Written task: Update everything from the line containing "The width and height of the screenshot is (725, 1568)." down to the line containing "pos(222,588)" by replacing "Shovel Knight" with "Hollow Knight", leaving all else unchanged, and return only those lines.

═════ Data shown ═════

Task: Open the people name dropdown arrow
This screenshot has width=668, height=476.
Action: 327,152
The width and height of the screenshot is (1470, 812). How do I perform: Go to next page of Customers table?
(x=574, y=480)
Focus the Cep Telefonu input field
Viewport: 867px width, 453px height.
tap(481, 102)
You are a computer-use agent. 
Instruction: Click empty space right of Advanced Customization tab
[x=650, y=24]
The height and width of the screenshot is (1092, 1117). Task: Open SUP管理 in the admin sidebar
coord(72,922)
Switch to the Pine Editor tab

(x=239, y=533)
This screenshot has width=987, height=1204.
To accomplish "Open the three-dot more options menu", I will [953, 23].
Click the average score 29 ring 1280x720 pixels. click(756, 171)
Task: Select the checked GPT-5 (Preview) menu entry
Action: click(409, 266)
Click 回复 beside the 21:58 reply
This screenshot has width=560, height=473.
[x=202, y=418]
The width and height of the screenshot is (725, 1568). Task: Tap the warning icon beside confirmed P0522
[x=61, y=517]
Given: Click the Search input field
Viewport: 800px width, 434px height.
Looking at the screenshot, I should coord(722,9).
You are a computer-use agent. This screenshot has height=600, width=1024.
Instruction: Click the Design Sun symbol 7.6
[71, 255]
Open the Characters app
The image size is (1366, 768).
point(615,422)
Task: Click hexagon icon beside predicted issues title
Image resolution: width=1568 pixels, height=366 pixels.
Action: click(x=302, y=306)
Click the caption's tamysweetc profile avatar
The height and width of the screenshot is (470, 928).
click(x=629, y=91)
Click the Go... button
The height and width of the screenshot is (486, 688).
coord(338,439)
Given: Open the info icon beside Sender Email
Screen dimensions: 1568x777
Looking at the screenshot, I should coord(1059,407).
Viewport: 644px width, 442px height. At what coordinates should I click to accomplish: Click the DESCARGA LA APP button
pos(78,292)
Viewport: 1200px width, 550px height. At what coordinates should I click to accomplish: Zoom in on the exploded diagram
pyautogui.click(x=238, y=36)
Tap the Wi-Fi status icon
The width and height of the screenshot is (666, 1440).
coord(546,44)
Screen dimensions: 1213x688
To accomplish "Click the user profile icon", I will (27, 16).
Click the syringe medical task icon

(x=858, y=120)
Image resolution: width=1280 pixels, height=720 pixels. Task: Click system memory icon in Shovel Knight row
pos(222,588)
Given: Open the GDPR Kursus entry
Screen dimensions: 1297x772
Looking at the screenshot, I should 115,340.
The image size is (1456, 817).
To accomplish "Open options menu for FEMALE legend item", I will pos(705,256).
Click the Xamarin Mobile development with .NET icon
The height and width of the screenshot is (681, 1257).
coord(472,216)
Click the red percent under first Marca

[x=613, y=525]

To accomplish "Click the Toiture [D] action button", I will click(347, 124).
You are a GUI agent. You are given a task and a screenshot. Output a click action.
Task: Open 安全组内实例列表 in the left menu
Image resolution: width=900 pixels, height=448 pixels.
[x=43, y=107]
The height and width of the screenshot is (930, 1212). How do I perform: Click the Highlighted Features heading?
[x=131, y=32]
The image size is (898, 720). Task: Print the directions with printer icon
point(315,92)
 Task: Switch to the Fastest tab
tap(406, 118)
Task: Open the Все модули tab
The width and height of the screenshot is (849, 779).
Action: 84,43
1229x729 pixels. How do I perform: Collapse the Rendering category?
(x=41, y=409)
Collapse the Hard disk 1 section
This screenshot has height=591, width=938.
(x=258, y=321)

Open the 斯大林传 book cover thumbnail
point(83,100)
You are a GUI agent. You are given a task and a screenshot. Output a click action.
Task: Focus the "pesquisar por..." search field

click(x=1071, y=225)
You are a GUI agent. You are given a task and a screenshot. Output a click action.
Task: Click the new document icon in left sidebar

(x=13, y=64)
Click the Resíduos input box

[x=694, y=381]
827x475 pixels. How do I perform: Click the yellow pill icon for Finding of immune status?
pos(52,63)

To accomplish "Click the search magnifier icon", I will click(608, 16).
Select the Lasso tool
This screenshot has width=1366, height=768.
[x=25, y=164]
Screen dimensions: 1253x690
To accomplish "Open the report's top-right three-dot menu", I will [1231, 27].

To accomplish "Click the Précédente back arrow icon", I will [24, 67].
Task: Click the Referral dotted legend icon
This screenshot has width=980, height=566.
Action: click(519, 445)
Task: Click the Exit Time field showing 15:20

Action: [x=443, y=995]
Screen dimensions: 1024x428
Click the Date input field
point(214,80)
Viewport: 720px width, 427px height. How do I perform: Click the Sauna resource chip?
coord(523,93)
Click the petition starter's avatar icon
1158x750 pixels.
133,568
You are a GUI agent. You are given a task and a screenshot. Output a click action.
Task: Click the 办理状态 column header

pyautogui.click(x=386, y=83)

═════

Exercise output:
The width and height of the screenshot is (725, 1568). Task: Tap the warning icon beside confirmed P0522
[x=61, y=517]
Given: Click the Search input field
Viewport: 800px width, 434px height.
Looking at the screenshot, I should coord(722,9).
You are a computer-use agent. This screenshot has height=600, width=1024.
Instruction: Click the Design Sun symbol 7.6
[71, 255]
Open the Characters app
The image size is (1366, 768).
point(615,422)
Task: Click hexagon icon beside predicted issues title
Image resolution: width=1568 pixels, height=366 pixels.
Action: click(x=302, y=306)
Click the caption's tamysweetc profile avatar
The height and width of the screenshot is (470, 928).
click(x=629, y=91)
Click the Go... button
The height and width of the screenshot is (486, 688).
coord(338,439)
Given: Open the info icon beside Sender Email
Screen dimensions: 1568x777
Looking at the screenshot, I should coord(1059,407).
Viewport: 644px width, 442px height. At what coordinates should I click to accomplish: Click the DESCARGA LA APP button
pos(78,292)
Viewport: 1200px width, 550px height. At what coordinates should I click to accomplish: Zoom in on the exploded diagram
pyautogui.click(x=238, y=36)
Tap the Wi-Fi status icon
The width and height of the screenshot is (666, 1440).
coord(546,44)
Screen dimensions: 1213x688
To accomplish "Click the user profile icon", I will (27, 16).
Click the syringe medical task icon

(x=858, y=120)
Image resolution: width=1280 pixels, height=720 pixels. Task: Click system memory icon in Hollow Knight row
pos(222,588)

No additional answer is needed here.